(WRITTEN TASK) According to the ski review, why was slower, more deliberate powder skiing advisable on the runs Taos Ski Patrol was opening for the first time that season?

(GIVEN TEXT)
** Start **

2016-2017 DPS Cassiar 85 Hybrid T2

Off-Piste Performance (Deep Pow and All Sorts of Chop)

Although the Cassiar 85 is designated as a frontside ski for carving, as I said above, I had the opportunity to ski it in some deep, fresh powder, and the subsequent soft chop. This is where the 85mm-underfoot “frontside” Cassiar really surprised and impressed me: it was actually pretty fun.

Since it’s still early, Taos Ski Patrol continued to open runs for the first time of the season, and the snow on these runs was deep (though also unconsolidated, making it possible to sink through to rocks and logs, so slower and more deliberate pow skiing was advisable).

We got to Lorelei soon after it was opened, and before I dropped in, I was wishing I had some wider skis. But as I started to pick my way through sections of untracked snow and some of the deeper tracked-out sections, I found that the Cassiar 85 was staying afloat a lot more than I had expected and was planing at or near the surface of the snow quite nicely.

Julia Van Raalte reviews the DPS Cassiar 85, Blister Gear Review
Julia Van Raalte on the DPS Cassiar 85, Porcupine, Taos Ski Valley.

I definitely noticed how much the ski’s tip and tail rocker and lighter feel helped me drive the ski from a fairly neutral stance, though I still needed to lean back a bit to prevent tip dive. Again, this is skiing at pretty slow speeds and in fairly untracked snow. While the Cassiar 85 didn’t make skiing powder a challenge or create too much additional effort for me, other, fatter skis would have made it a lot more fun. So, on deeper days I’d still definitely bring a wider pair skis that offered more float, but the Cassiar 85 wouldn’t prevent me from having a fun time, and could be skied fairly hard in deep, smoother powder.

I also got to take the Cassiar 85 down Reforma, a steep run with plenty of soft, deep chop. Unsurprisingly, the Cassiar 85 didn’t feel quite as stable or capable in these conditions as it did in fresh snow, and I needed to dial back my speed and turn size. But while I would still prefer a wider ski with a bit more float to charge through this sort of chop, working my way down Reforma at slower speeds wasn’t miserable or scary on the Cassiar 85.

** End **

(LISTED ENTRIES)
** Start **

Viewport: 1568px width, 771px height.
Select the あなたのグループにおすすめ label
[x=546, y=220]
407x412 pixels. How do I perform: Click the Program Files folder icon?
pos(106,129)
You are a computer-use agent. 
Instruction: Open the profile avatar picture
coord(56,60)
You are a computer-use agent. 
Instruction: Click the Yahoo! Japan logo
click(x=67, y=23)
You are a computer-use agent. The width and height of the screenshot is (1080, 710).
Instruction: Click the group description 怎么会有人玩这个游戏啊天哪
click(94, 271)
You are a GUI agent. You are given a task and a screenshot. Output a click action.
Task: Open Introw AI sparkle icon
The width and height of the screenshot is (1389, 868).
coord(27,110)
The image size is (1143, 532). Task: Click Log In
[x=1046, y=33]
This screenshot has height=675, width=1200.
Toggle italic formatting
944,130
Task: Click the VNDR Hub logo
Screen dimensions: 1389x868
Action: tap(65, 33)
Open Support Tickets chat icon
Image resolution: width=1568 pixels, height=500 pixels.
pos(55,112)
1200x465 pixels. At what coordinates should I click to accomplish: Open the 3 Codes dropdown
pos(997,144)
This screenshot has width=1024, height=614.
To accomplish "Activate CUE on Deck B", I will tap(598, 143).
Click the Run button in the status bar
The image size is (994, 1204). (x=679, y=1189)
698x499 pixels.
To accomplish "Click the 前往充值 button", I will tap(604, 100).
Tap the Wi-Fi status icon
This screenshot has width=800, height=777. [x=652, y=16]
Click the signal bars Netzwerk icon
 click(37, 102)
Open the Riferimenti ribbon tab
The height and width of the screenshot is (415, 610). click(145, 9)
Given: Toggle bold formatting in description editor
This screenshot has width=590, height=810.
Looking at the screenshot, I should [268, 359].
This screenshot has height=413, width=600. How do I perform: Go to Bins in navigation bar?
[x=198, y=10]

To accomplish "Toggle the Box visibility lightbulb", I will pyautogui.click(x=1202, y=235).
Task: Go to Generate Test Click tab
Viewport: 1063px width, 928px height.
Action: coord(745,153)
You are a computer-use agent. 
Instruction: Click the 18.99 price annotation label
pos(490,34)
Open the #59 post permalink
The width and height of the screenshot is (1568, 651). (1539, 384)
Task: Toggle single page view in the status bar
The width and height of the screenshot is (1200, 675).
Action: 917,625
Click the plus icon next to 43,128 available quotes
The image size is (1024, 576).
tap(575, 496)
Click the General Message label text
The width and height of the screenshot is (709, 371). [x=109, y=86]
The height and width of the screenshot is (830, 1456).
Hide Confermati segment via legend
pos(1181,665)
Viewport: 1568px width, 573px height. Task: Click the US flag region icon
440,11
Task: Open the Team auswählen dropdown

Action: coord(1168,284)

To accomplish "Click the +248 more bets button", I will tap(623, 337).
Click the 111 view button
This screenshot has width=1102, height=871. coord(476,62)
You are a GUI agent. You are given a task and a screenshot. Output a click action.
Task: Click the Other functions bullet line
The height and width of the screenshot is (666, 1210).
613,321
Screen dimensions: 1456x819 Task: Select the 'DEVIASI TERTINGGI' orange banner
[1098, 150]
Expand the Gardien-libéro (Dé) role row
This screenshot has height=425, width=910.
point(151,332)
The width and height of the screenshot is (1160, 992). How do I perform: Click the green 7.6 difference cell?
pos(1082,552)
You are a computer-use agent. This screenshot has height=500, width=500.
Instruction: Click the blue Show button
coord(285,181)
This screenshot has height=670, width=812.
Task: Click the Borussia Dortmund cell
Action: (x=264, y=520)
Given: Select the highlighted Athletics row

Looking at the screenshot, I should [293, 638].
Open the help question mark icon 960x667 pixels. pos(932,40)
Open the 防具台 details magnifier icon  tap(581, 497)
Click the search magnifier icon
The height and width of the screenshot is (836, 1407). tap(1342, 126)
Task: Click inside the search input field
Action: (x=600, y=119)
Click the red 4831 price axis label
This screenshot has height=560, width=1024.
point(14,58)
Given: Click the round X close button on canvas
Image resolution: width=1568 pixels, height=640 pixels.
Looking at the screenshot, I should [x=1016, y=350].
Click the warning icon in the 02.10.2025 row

** End **

(EXERCISE SOLUTION) The snow on those runs was deep but unconsolidated, so a skier could sink through it to rocks and logs underneath.